Characterization of Human CD8αβ Interaction With Classical and Unconventional MHC Molecules.

The CD8 co-receptor exists as both an αα homodimer, expressed on subsets of specialized lymphoid cells, and as an αβ heterodimer, which is the canonical co-receptor on cytotoxic T-cells, tuning TCR thymic selection and antigen-reactivity in the periphery. However, the biophysical parameters governing human CD8αβ interactions with classical MHC class I (MHCI) and unconventional MHC-like molecules have not been determined. Using hetero-dimerized Fc-fusions to generate soluble human CD8αβ, we demonstrate similar weak binding affinity to multiple different MHCI alleles compared with CD8αα. We observed that both forms of CD8 bound to certain alleles with stronger affinity than others and found that the affinity of thymically selected TCRs was inversely associated with the affinity of the CD8 co-receptor for the different alleles.

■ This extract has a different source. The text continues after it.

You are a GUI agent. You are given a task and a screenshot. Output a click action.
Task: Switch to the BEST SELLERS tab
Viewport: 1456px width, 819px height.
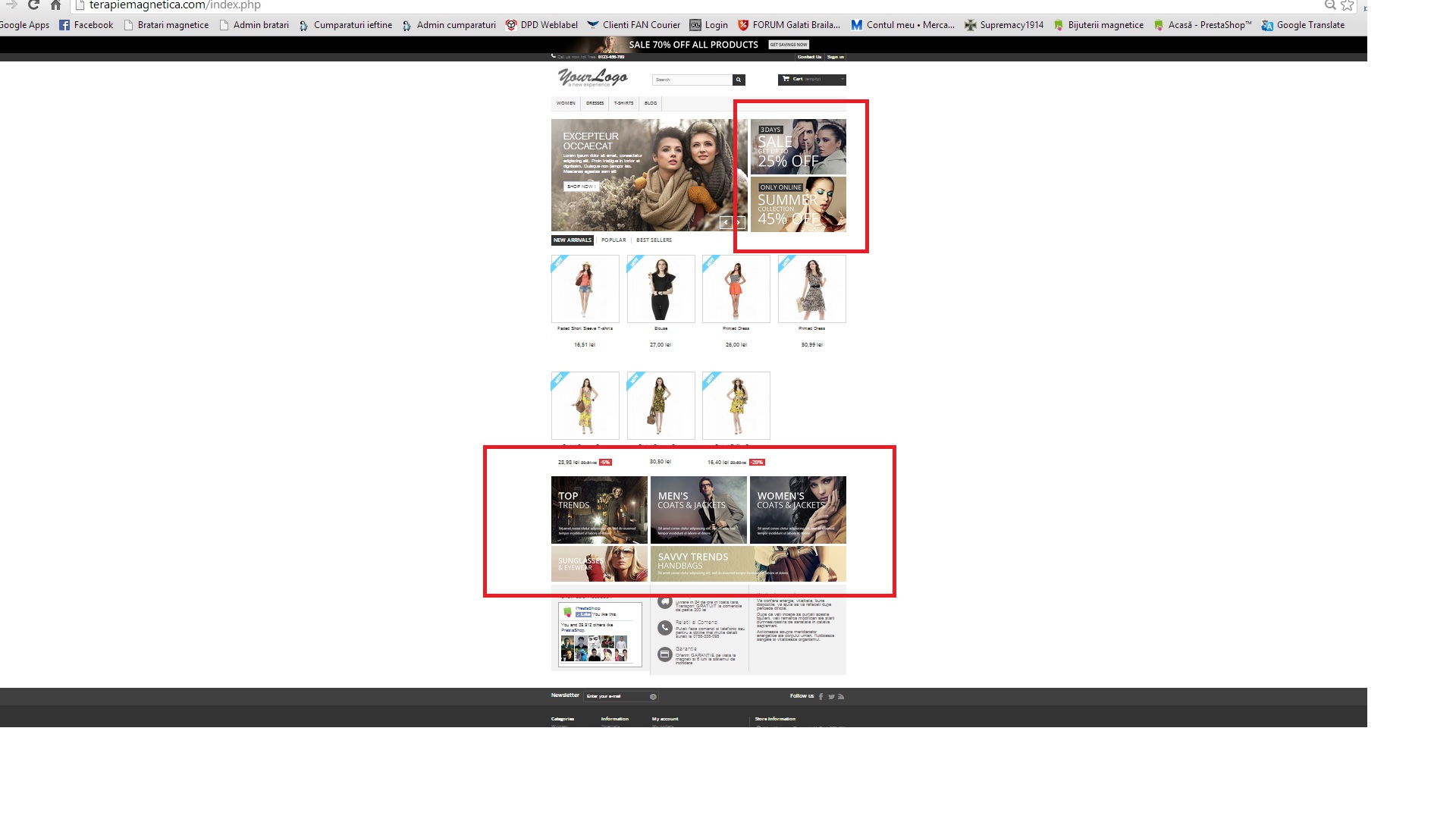pyautogui.click(x=654, y=240)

We further demonstrated the binding of CD8αα and CD8αβ to the unconventional MHC-like molecule, MHCI-related protein 1, with a similar affinity as for classical MHCI, but no interaction was observed for the other unconventional MHC-like molecules, CD1a, b, c, or d. In summary, this is the first characterization of human CD8αβ binding to MHCI and MHC-like molecules that revealed an intriguing relationship between CD8 binding affinity for different MHCI alleles and the selection of TCRs in the thymus.